More striking still is the divergence between legal theory and current practice in the handling of persons suspected of crime. The "third degree" has become an everyday feature of police investigation of crime. What is our law according to the books? "The prisoner," says Sir James Stephen, "is absolutely protected against. all judicial questioning before or at the trial." "This," he adds, "contributes greatly to the dignity and apparent humanity of a criminal trial. It effectually avoids the appearance of harshness, not to say cruelty, which often shocks an English spectator in a French court of justice."2 Such is the legal rule. But prosecuting attorneys and police officers and police detectives do not hesitate to conduct the most searching, rigid and often brutal examinations of accused. or suspected persons, with all the appearance of legality and of having the power of the state behind them. It is true, no rich man is ever subjected to this process to obtain proof of violation of anti-trust or rebate legislation and no powerful politician is thus dealt with in order to obtain proof of bribery and graft. The malefactor of means, the rogue who has an organization of rogues behind him to provide a lawyer and a writ of habeas corpus has the benefit of the law in the books. But the ordinary malefactor is bullied and even sometimes starved and tortured into confession by officers of the law. It is no doubt a sound instinct that makes us hesitate to give any such examinations the sanction of legality. We may agree with Sir James Stephen's informant that there is a deal of laziness behind it, that, to use his words, "it is far pleasanter to sit comfortably in the shade

1 "The Growth of Judicial Power," Political Science Quarterly, XXIV, 193, 194.
2 History of the Criminal Law, I, 441.

rubbing red pepper into a poor devil's eyes than go about in the sun hunting up evidence." The fact remains, however, that the attempt of the books to compel prosecutors to use only a case-knife is failing. They will use the pickax in practice, and until the law has evolved some device by which they may use it in all cases the weak and friendless and lowly will be at a practical disadvantage, despite the legal theory. Not only does the law in the books seek to surround accused persons with safeguards which the practical exigencies of prosecution will not put up with, but at other times it demands conviction of persons whom local or even general opinion does not desire to punish. Jury lawlessness is the great corrective of law in its actual administration. The will of the state at large imposed on a reluctant community, the will of a majority imposed on a vigorous and determined minority, find the same obstacle in the local jury that formerly confronted kings and ministers. More than this, where in a particular cause there are peculiar considerations of mitigation or circumstances requiring exercise of a dispensing power, the power of juries to render general verdicts needs only a little help from alienist theories of insanity to enable a verdict to be rendered which will accord with the moral sense of the community. Here again, as in the case of the "third degree,' the law is often too mechanical at a point requiring great nicety of adjustment. And the tendency to extend the scope of jury lawlessness, manifest in almost all jurisdictions, indicates that there are many points where a readjustment or a better adjustment must be had. For instance, legislation making questions of negligence in all cases matters wholly for the jury is becoming common. Many states make juries judges of the law in criminal cases, and a larger number commit to juries the power of sentencing in many classes of prosecutions, or even in all cases. Persistent attempts are making to leave all cases of contempt to juries. More than all these, legislation against comment upon the facts in the charge of the Court, requiring a written charge, or in some states limiting the Court to granting or refusing written instructions tendered by counsel, has reduced the charge of the Court to an imposing, but ineffective, ritual and turned the actual decision of causes over to a jury unfettered by rules of law.

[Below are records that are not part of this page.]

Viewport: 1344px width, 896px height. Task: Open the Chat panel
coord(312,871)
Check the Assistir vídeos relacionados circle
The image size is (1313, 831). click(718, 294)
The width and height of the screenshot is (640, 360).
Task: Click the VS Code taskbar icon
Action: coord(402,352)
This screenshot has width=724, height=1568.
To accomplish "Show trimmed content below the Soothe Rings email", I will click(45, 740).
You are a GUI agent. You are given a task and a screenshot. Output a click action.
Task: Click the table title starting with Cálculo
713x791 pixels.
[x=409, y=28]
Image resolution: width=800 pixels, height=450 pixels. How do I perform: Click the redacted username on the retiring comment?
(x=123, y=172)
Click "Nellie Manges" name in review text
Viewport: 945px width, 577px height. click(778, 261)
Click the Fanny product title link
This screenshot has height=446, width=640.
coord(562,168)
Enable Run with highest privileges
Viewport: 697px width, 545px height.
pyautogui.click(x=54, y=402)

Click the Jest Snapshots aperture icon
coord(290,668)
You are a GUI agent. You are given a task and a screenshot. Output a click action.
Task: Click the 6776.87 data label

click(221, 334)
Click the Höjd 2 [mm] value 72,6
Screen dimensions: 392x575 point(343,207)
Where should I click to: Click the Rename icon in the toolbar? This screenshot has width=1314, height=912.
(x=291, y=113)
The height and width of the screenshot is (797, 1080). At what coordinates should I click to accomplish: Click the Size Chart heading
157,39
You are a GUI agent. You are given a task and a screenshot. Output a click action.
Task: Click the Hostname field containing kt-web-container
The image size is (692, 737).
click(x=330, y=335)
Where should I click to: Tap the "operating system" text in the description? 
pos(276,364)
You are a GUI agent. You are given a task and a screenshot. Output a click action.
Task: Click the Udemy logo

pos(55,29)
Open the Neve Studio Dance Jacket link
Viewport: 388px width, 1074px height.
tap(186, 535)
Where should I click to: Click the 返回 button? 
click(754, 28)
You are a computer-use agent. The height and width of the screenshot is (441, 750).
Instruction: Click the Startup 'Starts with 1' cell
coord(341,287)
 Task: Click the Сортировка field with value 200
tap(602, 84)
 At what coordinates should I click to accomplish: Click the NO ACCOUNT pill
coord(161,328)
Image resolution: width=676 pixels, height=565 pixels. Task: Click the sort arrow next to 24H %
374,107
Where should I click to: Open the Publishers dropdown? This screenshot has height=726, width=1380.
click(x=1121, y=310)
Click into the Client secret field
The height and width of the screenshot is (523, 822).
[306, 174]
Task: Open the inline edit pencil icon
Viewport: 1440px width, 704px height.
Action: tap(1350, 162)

What is the purpose and what the occasion of the extensions of the powers of juries to which I have referred? Practically the purpose is, in largest part, to keep the letter of the law the same in the books, while allowing the jury free rein to apply different rules or extra-legal considerations in the actual decision of causes to create new breaches and widen existing breaches between law in the books and law in action. The occasion is that popular thought and popular action are at variance with many of the doctrines and rules in the books, and that the law is trying to save the latter and accommodate

1 Ibid.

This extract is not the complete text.